I have been experimenting with the following Haskell code:

data Foo = Foo
  { fooMin :: Float
  , fooMax :: Float
  , fooSum :: Float
  } deriving Show


getLocalFoo :: [Float] -> Foo
getLocalFoo x = Foo a b c
  where
    a = minimum x
    b = maximum x
    c = sum x

getGlobalFoo :: [Foo] -> Foo
getGlobalFoo x = Foo a b c 
  where
    a = minimum $ fmap fooMin x
    b = maximum $ fmap fooMax x
    c = sum $ fmap fooSum x


main :: IO()
main = do
  let numItems = 2000
  let numLists = 100000
  putStrLn $ "numItems: " ++ show numItems
  putStrLn $ "numLists: " ++ show numLists

  -- Create an infinite list of lists of floats, x is [[Float]]
  let x = take numLists $ repeat [1.0 .. numItems] 

  -- Print two first elements of each item
  print $ take 2 (map (take 2) x)

  -- First calculate local min/max/sum for each float list 
  -- then calculate the global min/max/sum based on the results.
  print . getGlobalFoo $ fmap getLocalFoo x

And sequentially tested runtime when adjusting numItems and numLists:

Low size:

numItems: 4.0
numLists: 2
[[1.0,2.0],[1.0,2.0]]
Foo {fooMin = 1.0, fooMax = 4.0, fooSum = 20.0}

real    0m0.005s
user    0m0.004s
sys 0m0.001s

High size:

numItems: 2000.0
numLists: 100000
[[1.0,2.0],[1.0,2.0]]
Foo {fooMin = 1.0, fooMax = 2000.0, fooSum = 1.9999036e11}

real    0m33.116s
user    0m33.005s
sys 0m0.109s

I have written this code in a in my opinion intuitive and naive way without consideration to performance, however I am concerned that this is far from optimal code as I may actually be folding through the lists way more times then necessary?

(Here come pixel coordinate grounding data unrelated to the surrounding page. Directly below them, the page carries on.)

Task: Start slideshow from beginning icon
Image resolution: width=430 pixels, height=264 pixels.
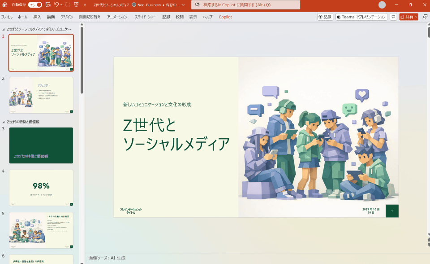Action: (x=76, y=4)
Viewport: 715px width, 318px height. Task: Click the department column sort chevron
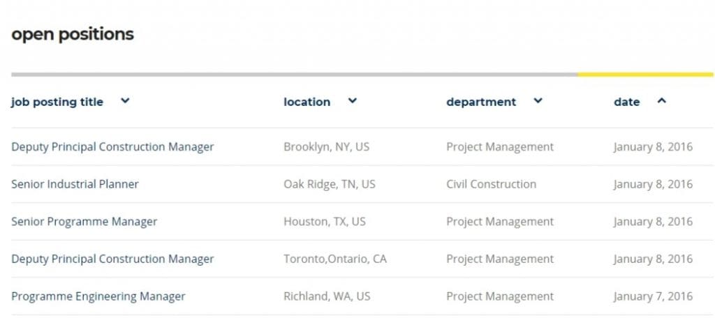[538, 101]
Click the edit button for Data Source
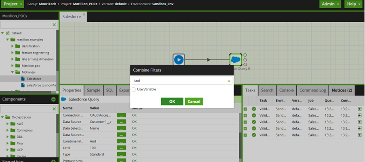The height and width of the screenshot is (162, 365). [x=121, y=122]
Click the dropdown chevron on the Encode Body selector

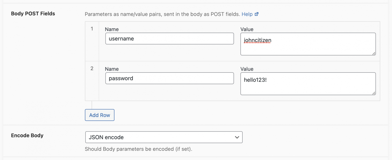(237, 137)
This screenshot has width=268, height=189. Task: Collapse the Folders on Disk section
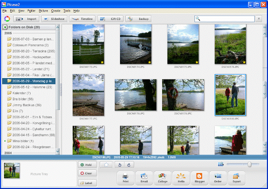point(5,28)
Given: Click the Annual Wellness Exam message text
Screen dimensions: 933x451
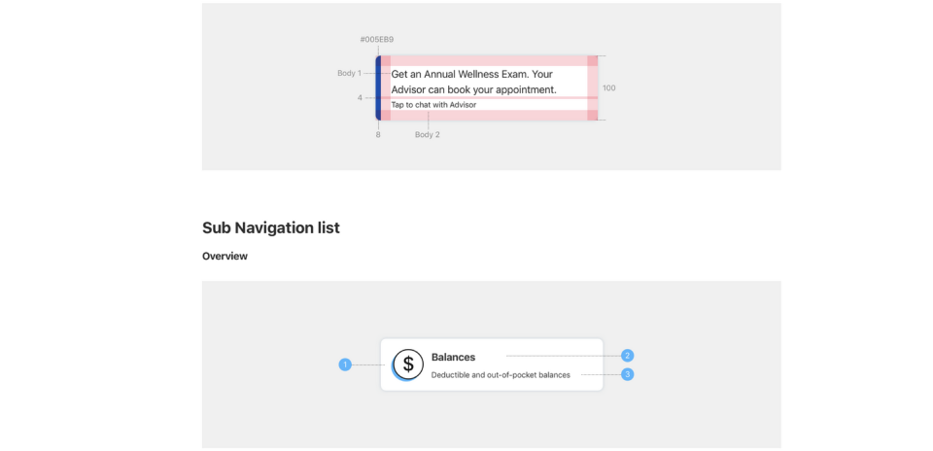Looking at the screenshot, I should pyautogui.click(x=473, y=82).
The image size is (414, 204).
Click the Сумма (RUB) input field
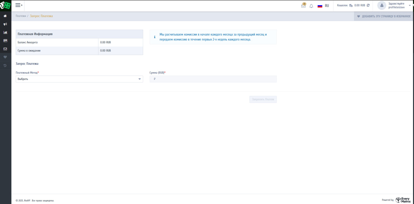tap(213, 79)
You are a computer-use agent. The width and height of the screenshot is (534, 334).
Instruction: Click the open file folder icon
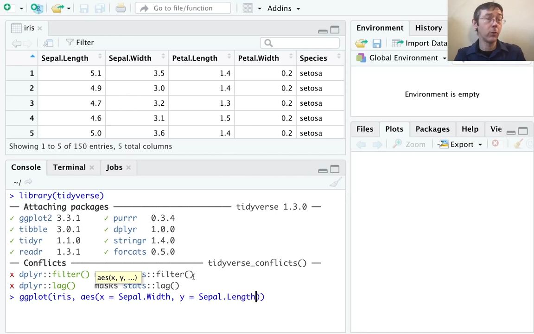tap(57, 8)
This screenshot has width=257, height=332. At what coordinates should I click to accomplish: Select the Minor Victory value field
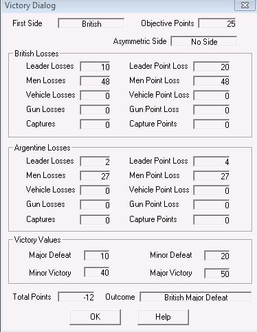(x=97, y=272)
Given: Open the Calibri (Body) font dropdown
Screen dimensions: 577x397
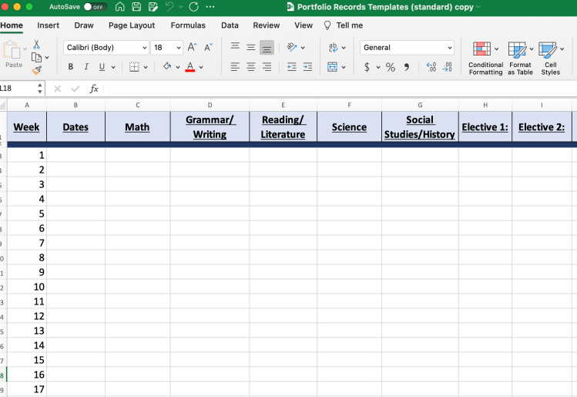Looking at the screenshot, I should point(105,48).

Could anyone suggest a better implementation of this test?

Answer 1

Use the foldl library to run multiple folds efficiently in a single pass. In fact, it's so good at this that you don't need to split your list into sublists. You can just concatenate all the lists together into one giant list and fold that directly.

Here's how:

import Control.Applicative
import qualified Control.Foldl as L

data Foo = Foo
  { fooMin :: Maybe Float
  , fooMax :: Maybe Float
  , fooSum :: Float
  } deriving Show

foldFloats :: L.Fold Float Foo
foldFloats = Foo <$> L.minimum <*> L.maximum <*> L.sum
-- or: foldFloats = liftA3 Foo L.minimum L.maximum L.sum

main :: IO()
main = do
    let numItems = 2000
    let numLists = 100000
    putStrLn $ "numItems: " ++ show numItems
    putStrLn $ "numLists: " ++ show numLists

    -- Create an infinite list of lists of floats, x is [[Float]]
    let x = replicate numLists [1.0 .. numItems] 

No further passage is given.